_WHAT IS ASKED_.
Convert these rows into a Markdown table with the columns "Row" and "Line", numbering each line and omitting blank lines.

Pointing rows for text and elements

******

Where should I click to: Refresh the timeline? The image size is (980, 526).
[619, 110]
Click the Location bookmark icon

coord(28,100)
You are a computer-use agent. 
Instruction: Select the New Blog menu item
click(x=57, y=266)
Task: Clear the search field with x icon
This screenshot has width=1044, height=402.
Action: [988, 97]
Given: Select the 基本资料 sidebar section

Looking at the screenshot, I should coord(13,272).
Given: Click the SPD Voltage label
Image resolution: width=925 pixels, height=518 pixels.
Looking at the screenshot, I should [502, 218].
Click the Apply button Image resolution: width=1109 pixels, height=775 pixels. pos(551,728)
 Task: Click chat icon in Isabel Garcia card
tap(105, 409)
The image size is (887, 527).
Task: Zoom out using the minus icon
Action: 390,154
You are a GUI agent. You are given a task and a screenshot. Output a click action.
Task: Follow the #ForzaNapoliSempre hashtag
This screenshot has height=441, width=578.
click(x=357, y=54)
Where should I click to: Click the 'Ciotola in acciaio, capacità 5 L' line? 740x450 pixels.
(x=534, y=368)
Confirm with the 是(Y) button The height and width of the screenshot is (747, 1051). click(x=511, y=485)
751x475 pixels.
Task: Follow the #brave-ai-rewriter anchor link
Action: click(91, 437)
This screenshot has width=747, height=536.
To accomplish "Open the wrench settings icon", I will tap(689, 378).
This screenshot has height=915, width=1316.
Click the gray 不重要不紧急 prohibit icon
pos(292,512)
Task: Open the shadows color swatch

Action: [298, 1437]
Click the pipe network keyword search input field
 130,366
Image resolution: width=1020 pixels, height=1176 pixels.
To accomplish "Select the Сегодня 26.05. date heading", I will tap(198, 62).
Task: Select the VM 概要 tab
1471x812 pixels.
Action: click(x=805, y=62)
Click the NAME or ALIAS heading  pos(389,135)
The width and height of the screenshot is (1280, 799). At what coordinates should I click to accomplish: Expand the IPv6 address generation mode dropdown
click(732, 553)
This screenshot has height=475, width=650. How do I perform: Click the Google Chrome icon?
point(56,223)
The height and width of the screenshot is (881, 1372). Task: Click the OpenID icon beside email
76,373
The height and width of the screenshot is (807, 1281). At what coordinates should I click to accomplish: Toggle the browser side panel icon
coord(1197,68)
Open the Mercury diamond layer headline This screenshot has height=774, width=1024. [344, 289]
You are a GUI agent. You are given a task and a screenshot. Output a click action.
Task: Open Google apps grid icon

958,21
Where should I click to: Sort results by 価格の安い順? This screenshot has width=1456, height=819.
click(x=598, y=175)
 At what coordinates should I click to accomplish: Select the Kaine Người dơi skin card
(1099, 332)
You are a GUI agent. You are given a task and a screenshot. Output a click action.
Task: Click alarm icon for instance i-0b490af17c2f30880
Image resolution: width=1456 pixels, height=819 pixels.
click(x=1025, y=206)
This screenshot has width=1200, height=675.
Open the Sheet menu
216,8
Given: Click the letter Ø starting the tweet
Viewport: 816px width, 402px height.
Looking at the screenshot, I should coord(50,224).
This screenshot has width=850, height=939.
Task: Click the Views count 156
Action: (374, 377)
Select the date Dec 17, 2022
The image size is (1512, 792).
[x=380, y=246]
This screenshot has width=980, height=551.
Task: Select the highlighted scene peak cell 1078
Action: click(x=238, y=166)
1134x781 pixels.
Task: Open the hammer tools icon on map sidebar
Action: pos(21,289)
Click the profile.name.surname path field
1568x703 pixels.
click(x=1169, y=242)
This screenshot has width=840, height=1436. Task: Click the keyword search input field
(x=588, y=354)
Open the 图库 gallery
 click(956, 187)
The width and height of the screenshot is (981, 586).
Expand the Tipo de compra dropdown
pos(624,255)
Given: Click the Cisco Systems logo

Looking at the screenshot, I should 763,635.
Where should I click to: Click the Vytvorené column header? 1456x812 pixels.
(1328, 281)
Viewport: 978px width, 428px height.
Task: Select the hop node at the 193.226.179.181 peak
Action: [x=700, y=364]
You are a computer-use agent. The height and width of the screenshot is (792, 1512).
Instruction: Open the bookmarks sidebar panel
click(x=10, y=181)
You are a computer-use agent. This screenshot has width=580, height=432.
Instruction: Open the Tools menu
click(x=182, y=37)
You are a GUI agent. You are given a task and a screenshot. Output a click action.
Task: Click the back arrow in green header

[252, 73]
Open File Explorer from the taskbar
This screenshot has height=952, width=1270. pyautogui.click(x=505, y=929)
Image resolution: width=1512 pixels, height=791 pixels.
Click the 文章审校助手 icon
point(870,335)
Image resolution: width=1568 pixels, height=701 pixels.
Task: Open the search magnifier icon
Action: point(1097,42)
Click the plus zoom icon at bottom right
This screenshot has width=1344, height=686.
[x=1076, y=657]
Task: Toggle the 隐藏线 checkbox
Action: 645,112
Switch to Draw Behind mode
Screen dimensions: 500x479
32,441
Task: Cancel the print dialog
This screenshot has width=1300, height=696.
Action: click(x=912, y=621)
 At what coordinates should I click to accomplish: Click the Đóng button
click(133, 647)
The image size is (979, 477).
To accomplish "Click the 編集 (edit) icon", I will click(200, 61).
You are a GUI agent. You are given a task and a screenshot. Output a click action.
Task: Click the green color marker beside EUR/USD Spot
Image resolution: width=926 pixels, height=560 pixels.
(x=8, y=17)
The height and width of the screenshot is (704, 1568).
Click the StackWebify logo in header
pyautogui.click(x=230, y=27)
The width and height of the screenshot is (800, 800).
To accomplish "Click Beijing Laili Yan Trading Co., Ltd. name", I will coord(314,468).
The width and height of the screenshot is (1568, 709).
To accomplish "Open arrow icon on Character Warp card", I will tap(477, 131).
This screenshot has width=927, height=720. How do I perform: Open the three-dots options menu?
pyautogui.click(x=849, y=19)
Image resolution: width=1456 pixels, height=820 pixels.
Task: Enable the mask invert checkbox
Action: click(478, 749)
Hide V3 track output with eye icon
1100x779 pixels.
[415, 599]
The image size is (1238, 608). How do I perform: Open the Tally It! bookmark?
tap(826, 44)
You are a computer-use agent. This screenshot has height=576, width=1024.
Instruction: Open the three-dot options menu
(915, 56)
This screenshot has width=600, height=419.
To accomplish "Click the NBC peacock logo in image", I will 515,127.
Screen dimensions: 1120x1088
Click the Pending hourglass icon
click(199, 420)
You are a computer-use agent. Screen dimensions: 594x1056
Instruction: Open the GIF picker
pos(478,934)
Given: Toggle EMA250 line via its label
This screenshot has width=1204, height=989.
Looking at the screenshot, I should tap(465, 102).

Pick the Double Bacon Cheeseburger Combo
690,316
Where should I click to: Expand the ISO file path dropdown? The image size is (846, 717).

******

_FINAL RESULT_.
| Row | Line |
|---|---|
| 1 | Where should I click to: Refresh the timeline? The image size is (980, 526). |
| 2 | [619, 110] |
| 3 | Click the Location bookmark icon |
| 4 | coord(28,100) |
| 5 | You are a computer-use agent.  |
| 6 | Instruction: Select the New Blog menu item |
| 7 | click(x=57, y=266) |
| 8 | Task: Clear the search field with x icon |
| 9 | This screenshot has width=1044, height=402. |
| 10 | Action: [988, 97] |
| 11 | Given: Select the 基本资料 sidebar section |
| 12 | Looking at the screenshot, I should coord(13,272). |
| 13 | Given: Click the SPD Voltage label |
| 14 | Image resolution: width=925 pixels, height=518 pixels. |
| 15 | Looking at the screenshot, I should [502, 218]. |
| 16 | Click the Apply button Image resolution: width=1109 pixels, height=775 pixels. pos(551,728) |
| 17 |  Task: Click chat icon in Isabel Garcia card |
| 18 | tap(105, 409) |
| 19 | The image size is (887, 527). |
| 20 | Task: Zoom out using the minus icon |
| 21 | Action: 390,154 |
| 22 | You are a GUI agent. You are given a task and a screenshot. Output a click action. |
| 23 | Task: Follow the #ForzaNapoliSempre hashtag |
| 24 | This screenshot has height=441, width=578. |
| 25 | click(x=357, y=54) |
| 26 | Where should I click to: Click the 'Ciotola in acciaio, capacità 5 L' line? 740x450 pixels. |
| 27 | (x=534, y=368) |
| 28 | Confirm with the 是(Y) button The height and width of the screenshot is (747, 1051). click(x=511, y=485) |
| 29 | 751x475 pixels. |
| 30 | Task: Follow the #brave-ai-rewriter anchor link |
| 31 | Action: click(91, 437) |
| 32 | This screenshot has width=747, height=536. |
| 33 | To accomplish "Open the wrench settings icon", I will tap(689, 378). |
| 34 | This screenshot has height=915, width=1316. |
| 35 | Click the gray 不重要不紧急 prohibit icon |
| 36 | pos(292,512) |
| 37 | Task: Open the shadows color swatch |
| 38 | Action: [298, 1437] |
| 39 | Click the pipe network keyword search input field |
| 40 |  130,366 |
| 41 | Image resolution: width=1020 pixels, height=1176 pixels. |
| 42 | To accomplish "Select the Сегодня 26.05. date heading", I will tap(198, 62). |
| 43 | Task: Select the VM 概要 tab |
| 44 | 1471x812 pixels. |
| 45 | Action: click(x=805, y=62) |
| 46 | Click the NAME or ALIAS heading  pos(389,135) |
| 47 | The width and height of the screenshot is (1280, 799). At what coordinates should I click to accomplish: Expand the IPv6 address generation mode dropdown |
| 48 | click(732, 553) |
| 49 | This screenshot has height=475, width=650. How do I perform: Click the Google Chrome icon? |
| 50 | point(56,223) |
| 51 | The height and width of the screenshot is (881, 1372). Task: Click the OpenID icon beside email |
| 52 | 76,373 |
| 53 | The height and width of the screenshot is (807, 1281). At what coordinates should I click to accomplish: Toggle the browser side panel icon |
| 54 | coord(1197,68) |
| 55 | Open the Mercury diamond layer headline This screenshot has height=774, width=1024. [344, 289] |
| 56 | You are a GUI agent. You are given a task and a screenshot. Output a click action. |
| 57 | Task: Open Google apps grid icon |
| 58 | 958,21 |
| 59 | Where should I click to: Sort results by 価格の安い順? This screenshot has width=1456, height=819. |
| 60 | click(x=598, y=175) |
| 61 |  At what coordinates should I click to accomplish: Select the Kaine Người dơi skin card |
| 62 | (1099, 332) |
| 63 | You are a GUI agent. You are given a task and a screenshot. Output a click action. |
| 64 | Task: Click alarm icon for instance i-0b490af17c2f30880 |
| 65 | Image resolution: width=1456 pixels, height=819 pixels. |
| 66 | click(x=1025, y=206) |
| 67 | This screenshot has width=1200, height=675. |
| 68 | Open the Sheet menu |
| 69 | 216,8 |
| 70 | Given: Click the letter Ø starting the tweet |
| 71 | Viewport: 816px width, 402px height. |
| 72 | Looking at the screenshot, I should coord(50,224). |
| 73 | This screenshot has width=850, height=939. |
| 74 | Task: Click the Views count 156 |
| 75 | Action: (374, 377) |
| 76 | Select the date Dec 17, 2022 |
| 77 | The image size is (1512, 792). |
| 78 | [x=380, y=246] |
| 79 | This screenshot has width=980, height=551. |
| 80 | Task: Select the highlighted scene peak cell 1078 |
| 81 | Action: click(x=238, y=166) |
| 82 | 1134x781 pixels. |
| 83 | Task: Open the hammer tools icon on map sidebar |
| 84 | Action: pos(21,289) |
| 85 | Click the profile.name.surname path field |
| 86 | 1568x703 pixels. |
| 87 | click(x=1169, y=242) |
| 88 | This screenshot has width=840, height=1436. Task: Click the keyword search input field |
| 89 | (x=588, y=354) |
| 90 | Open the 图库 gallery |
| 91 |  click(956, 187) |
| 92 | The width and height of the screenshot is (981, 586). |
| 93 | Expand the Tipo de compra dropdown |
| 94 | pos(624,255) |
| 95 | Given: Click the Cisco Systems logo |
| 96 | Looking at the screenshot, I should 763,635. |
| 97 | Where should I click to: Click the Vytvorené column header? 1456x812 pixels. |
| 98 | (1328, 281) |
| 99 | Viewport: 978px width, 428px height. |
| 100 | Task: Select the hop node at the 193.226.179.181 peak |
| 101 | Action: [x=700, y=364] |
| 102 | You are a computer-use agent. The height and width of the screenshot is (792, 1512). |
| 103 | Instruction: Open the bookmarks sidebar panel |
| 104 | click(x=10, y=181) |
| 105 | You are a computer-use agent. This screenshot has width=580, height=432. |
| 106 | Instruction: Open the Tools menu |
| 107 | click(x=182, y=37) |
| 108 | You are a GUI agent. You are given a task and a screenshot. Output a click action. |
| 109 | Task: Click the back arrow in green header |
| 110 | [252, 73] |
| 111 | Open File Explorer from the taskbar |
| 112 | This screenshot has height=952, width=1270. pyautogui.click(x=505, y=929) |
| 113 | Image resolution: width=1512 pixels, height=791 pixels. |
| 114 | Click the 文章审校助手 icon |
| 115 | point(870,335) |
| 116 | Image resolution: width=1568 pixels, height=701 pixels. |
| 117 | Task: Open the search magnifier icon |
| 118 | Action: point(1097,42) |
| 119 | Click the plus zoom icon at bottom right |
| 120 | This screenshot has width=1344, height=686. |
| 121 | [x=1076, y=657] |
| 122 | Task: Toggle the 隐藏线 checkbox |
| 123 | Action: 645,112 |
| 124 | Switch to Draw Behind mode |
| 125 | Screen dimensions: 500x479 |
| 126 | 32,441 |
| 127 | Task: Cancel the print dialog |
| 128 | This screenshot has width=1300, height=696. |
| 129 | Action: click(x=912, y=621) |
| 130 |  At what coordinates should I click to accomplish: Click the Đóng button |
| 131 | click(133, 647) |
| 132 | The image size is (979, 477). |
| 133 | To accomplish "Click the 編集 (edit) icon", I will click(200, 61). |
| 134 | You are a GUI agent. You are given a task and a screenshot. Output a click action. |
| 135 | Task: Click the green color marker beside EUR/USD Spot |
| 136 | Image resolution: width=926 pixels, height=560 pixels. |
| 137 | (x=8, y=17) |
| 138 | The height and width of the screenshot is (704, 1568). |
| 139 | Click the StackWebify logo in header |
| 140 | pyautogui.click(x=230, y=27) |
| 141 | The width and height of the screenshot is (800, 800). |
| 142 | To accomplish "Click Beijing Laili Yan Trading Co., Ltd. name", I will coord(314,468). |
| 143 | The width and height of the screenshot is (1568, 709). |
| 144 | To accomplish "Open arrow icon on Character Warp card", I will tap(477, 131). |
| 145 | This screenshot has width=927, height=720. How do I perform: Open the three-dots options menu? |
| 146 | pyautogui.click(x=849, y=19) |
| 147 | Image resolution: width=1456 pixels, height=820 pixels. |
| 148 | Task: Enable the mask invert checkbox |
| 149 | Action: click(478, 749) |
| 150 | Hide V3 track output with eye icon |
| 151 | 1100x779 pixels. |
| 152 | [415, 599] |
| 153 | The image size is (1238, 608). How do I perform: Open the Tally It! bookmark? |
| 154 | tap(826, 44) |
| 155 | You are a computer-use agent. This screenshot has height=576, width=1024. |
| 156 | Instruction: Open the three-dot options menu |
| 157 | (915, 56) |
| 158 | This screenshot has width=600, height=419. |
| 159 | To accomplish "Click the NBC peacock logo in image", I will 515,127. |
| 160 | Screen dimensions: 1120x1088 |
| 161 | Click the Pending hourglass icon |
| 162 | click(199, 420) |
| 163 | You are a computer-use agent. Screen dimensions: 594x1056 |
| 164 | Instruction: Open the GIF picker |
| 165 | pos(478,934) |
| 166 | Given: Toggle EMA250 line via its label |
| 167 | This screenshot has width=1204, height=989. |
| 168 | Looking at the screenshot, I should tap(465, 102). |
| 169 | Pick the Double Bacon Cheeseburger Combo |
| 170 | 690,316 |
| 171 | Where should I click to: Expand the ISO file path dropdown? The image size is (846, 717). |